**Task prompt:**
Your output is the line containing "11.03.1984 (349, 442)" plus all lines after it to the end of the records, reproduced exactly, with nothing else.
START Data
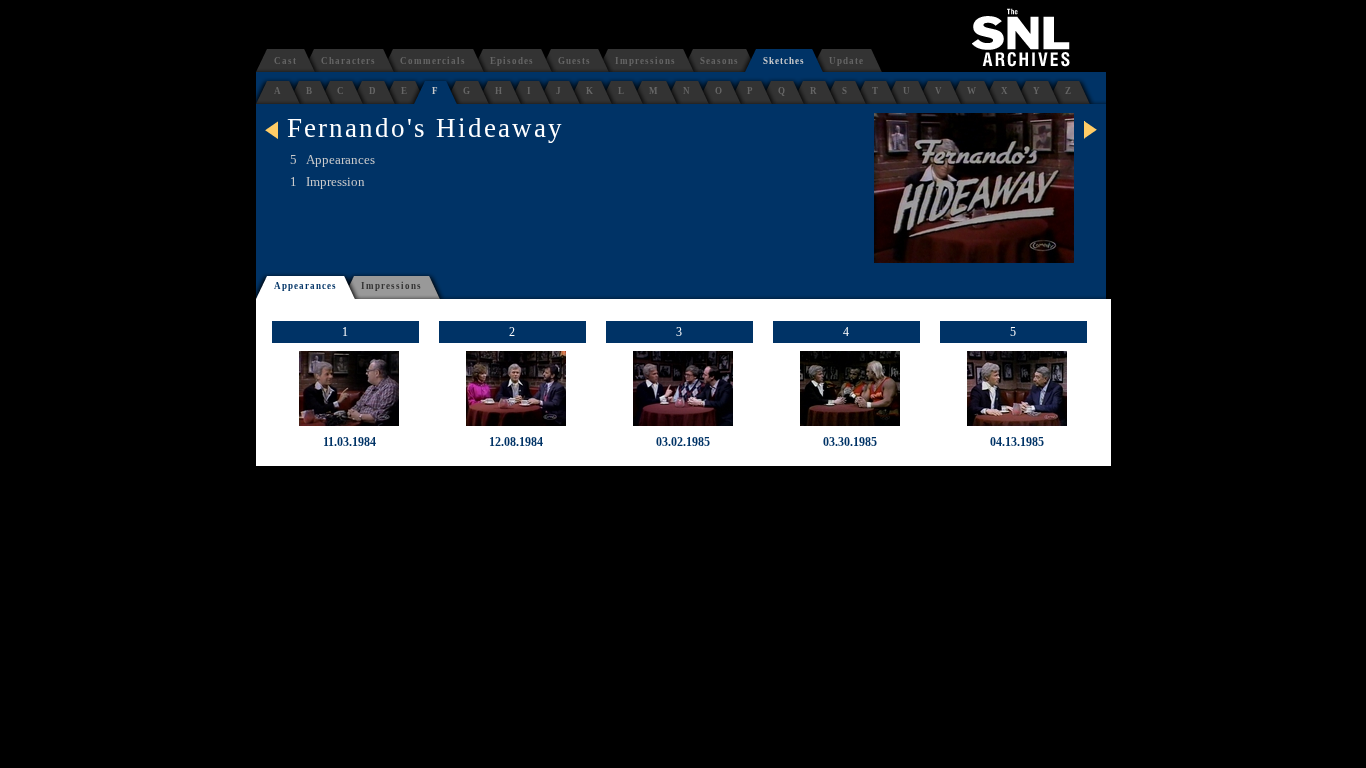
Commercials (433, 61)
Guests (574, 61)
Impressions (645, 61)
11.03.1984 (349, 442)
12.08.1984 (516, 442)
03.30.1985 (850, 442)
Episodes (512, 61)
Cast (285, 61)
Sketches (784, 61)
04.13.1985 (1017, 442)
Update (846, 61)
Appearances (305, 286)
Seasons (719, 61)
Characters (348, 61)
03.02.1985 (683, 442)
END Data
**Output for this exercise:**
11.03.1984 (349, 442)
12.08.1984 (516, 442)
03.30.1985 (850, 442)
Episodes (512, 61)
Cast (285, 61)
Sketches (784, 61)
04.13.1985 (1017, 442)
Update (846, 61)
Appearances (305, 286)
Seasons (719, 61)
Characters (348, 61)
03.02.1985 (683, 442)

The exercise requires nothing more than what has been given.